Furthermore, the proposed sustainability evaluation method can be used in the computer-aided process planning (CAPP), and the control strategies can be integrated into numerical control (NC) codes of CNC machine tools. Then the energy consumption of machine tools can be reduced automatically, which has a certain application value for energy consumption reduction of manufacturing processes. Furthermore, the proposed energy-efficient control methods can be used in some other production processes, such as production scheduling and logistics management.

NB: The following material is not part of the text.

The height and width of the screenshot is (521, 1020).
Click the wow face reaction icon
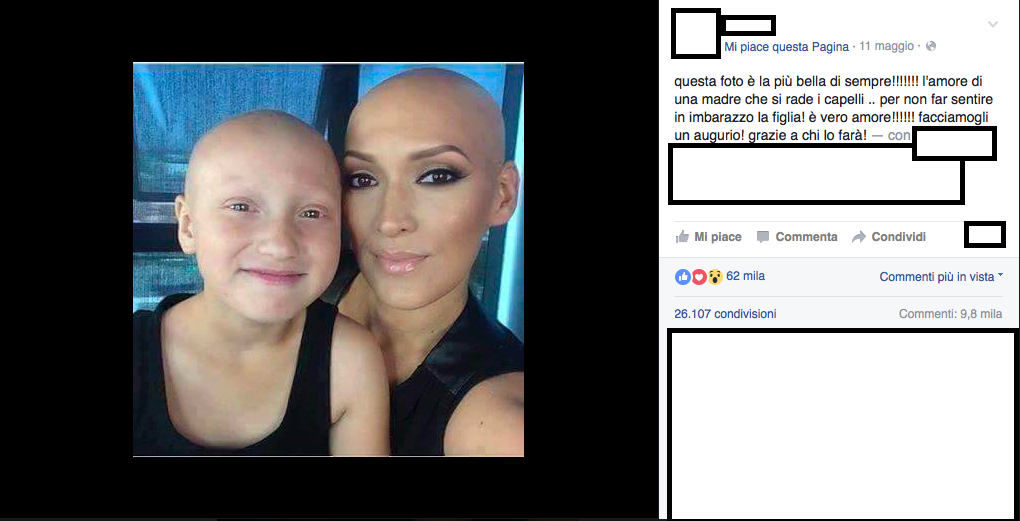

In addition, there are also some drawbacks in our approach. On the one hand, it is not practical for operators to provide the weights of indicators directly as the input of the energy-efficient decision-making mechanism. In the actual production, many factors will influence decision-making, such as policies and regulations, delivery date, production budget, and production quality. It is vital to establish the relationship between the weights and production factors. On the other hand, there are many factors which are used as the inputs of random forests, and the importance degrees of different factors need to be analyzed to reveal the relationship between the factors and the decision-making results in the future research.

7. Concluding Remarks

In this study, a sustainability evaluation method of process planning considering energy-efficient control strategies has been developed. First, according to the energy consumption curve of machining processes, four energy-efficient control strategies of a single CNC machine tool are proposed. Then, a bi-level energy-efficient decision-making mechanism by using the integration of random forests and the TLBO algorithm is established to select the appropriate control strategy on different occasions. Third, sustainability evaluation of process planning is established. Finally, a pedestal part machined by a CNC 3-axis vertical milling machine tool is used to verify the proposed methods. The results show that the decline proportion of energy consumption reaches 25%, which proves that the control strategies are efficient for energy consumption reduction. Through using the random forests, the accuracy of the classification results reaches 97.5%, which is better than some common algorithms, such as ANN and SVM. The running time of ten experiments is 0.334 s, which shows that random forests can also be suitable for the classification problems in the manufacturing engineering field.

The proposed approach in this study combines the energy-efficient control strategies with process planning of single CNC machine tools, which can improve the energy saving effectiveness of the whole machining processes. The proposed sustainability evaluation method can be embedded into CAPP, and the control strategies can be integrated into the NC codes of a CNC machine tool. Then the energy consumption of machine tools can be reduced automatically, which has a certain application value for energy consumption reduction of manufacturing processes. In addition, the proposed energy-efficient control methods can be used in other production processes, such as production scheduling and logistics management.

Future work includes the application research of the control strategies in CAPP and NC code generation process to realize the energy-efficient control of CNC machine tools, which has a good application prospect. Moreover, many factors influence the control strategy selection and application, such as inertia, warmup, sequential setups, or safety issues, but the importance degree of each factor is different. The importance analysis should be conducted to remove unimportant factors.